Hinter den Spiegeln // Fotografien Shirana Shahbazis im Prager Rudolfinum

Gleich beim Betreten der Kleinen Galerie des Prager Rudolfinums bietet sich dem Besucher ein ungewöhnliches Foto dar. Ein etwa acht Quadratmeter großes Stillleben auf pechschwarzem Grund hängt dort, arrangiert aus Zitronen, Muschelschalen und angeschnittenem Weißbrot. Dem ersten Eindruck und der relativen Unschärfe des Bildes nach, handelt es sich hier um ein niederländisches Gemälde des 17. Jahrhunderts.

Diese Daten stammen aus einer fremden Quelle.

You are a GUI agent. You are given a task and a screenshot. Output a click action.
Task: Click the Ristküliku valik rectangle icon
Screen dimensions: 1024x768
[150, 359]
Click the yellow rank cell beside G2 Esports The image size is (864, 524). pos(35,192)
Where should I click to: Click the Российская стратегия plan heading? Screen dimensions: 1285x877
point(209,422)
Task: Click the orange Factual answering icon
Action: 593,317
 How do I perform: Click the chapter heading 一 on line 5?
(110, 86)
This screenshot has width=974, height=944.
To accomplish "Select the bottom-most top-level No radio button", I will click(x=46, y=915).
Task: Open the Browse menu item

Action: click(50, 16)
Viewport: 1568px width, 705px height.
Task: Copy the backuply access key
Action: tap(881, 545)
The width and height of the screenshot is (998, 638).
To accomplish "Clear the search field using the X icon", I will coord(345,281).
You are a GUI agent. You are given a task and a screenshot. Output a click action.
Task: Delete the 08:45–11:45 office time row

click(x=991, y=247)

Aber welcher Fotograf fertigt eine mittelmäßige Aufnahme an und präsentiert sie dann im Großformat?

Der Fotograf ist eine Fotografin, sie heisst Shirana Shabazi, und die Unschärfe auf dem Bild hat einen Grund: wir sehen ein im Studio abfotografiertes Gemälde, das die Künstlerin zuvor in Auftrag gegeben hat. Zur Beantwortung der Frage, warum sie das macht, bedarf es eines Blicks in die Bilder- und Ideenwelt der Künstlerin. Die 1974 in Teheran geborene und heute in Zürich lebende Künstlerin bewegte sich zunächst im Genre der Reisefotografie, porträtierte formschöne Landschaften und Menschen im Alltag. Heute siedelt sie die Bilder dieser Schaffensphase nahe der Kitschgrenze an, betont aber, dass dieselbe zugrunde liegende Bildfaszination auch ihr heutiges Werk durchdringt. Ein konzeptionelleres Werk, das die Lust an Komposition und Form zelebriert – und auf wesentliche Motive reduziert.

Von figurativ und naturistisch über ausschnitthaft bis abstrakt: exemplarisch stehen die 18 unter dem Ausstellungstitel „Andererseits“ im Rudolfinum vereinten Bilder für eine Fotografie, die sich – wie man im Feuilletonsprech sagt – nach sich selbst befragt. Im Gegensatz zur Medientheorie, die funktionelle Fragen mit Blick auf die technischen Apparate beantwortet, laden Shahbazis Bilder jedoch zum Verweilen auf der Bildebene ein. Landschaftliche Formen und Panoramen des Außenraums werden in studiokompatible Miniaturen überführt. Wir sehen durchkomponierte Stillleben, ein in Grautönen strahlendes Gefieder, einen schillernden Kristall mit Fangarmen, Gebirgsreliefe in Schwarz-weiß und geometrisch angeordnete Farbmuster.

 

Inspiration für die Anfertigung ihrer übergroßen Stillleben sammelte Shahbazi in Teheran, wo handgemalte Werbeplakate aus Kostengründen üblich waren. Die mit der großformatigen Fotografie bereits im Eingangsbereich aufgeworfene Frage nach der Echtheit, ob es sich um ein Gemälde handelt oder um eine Fotografie, ist nur eine von Vielen, die beim Gang durch die Austellung aufkommt. So banal die Feststellung klingen mag: den Beweis, dass die Qualität eines Fotos mit der Auswahl des Motivs beginnt, führt Shirana Shahbazi so virtuos wie überzeugend. Der mit einem Frauenporträt bedruckte Stickteppich im hinteren Galerieraum behandelt schließlich die Digitalfotografie und deren kleinste Bildentität. Wie es für die Fotografie Bildpunkte braucht, benötigt es für die Verarbeitung visueller Eindrücke Zeit. Für die von David Korecký überarbeitete Version der von Urs Stahel kuratierten Ausstellung „Much Like Zero“ des Fotomuseums Winterthur sollte man sie sich nehmen.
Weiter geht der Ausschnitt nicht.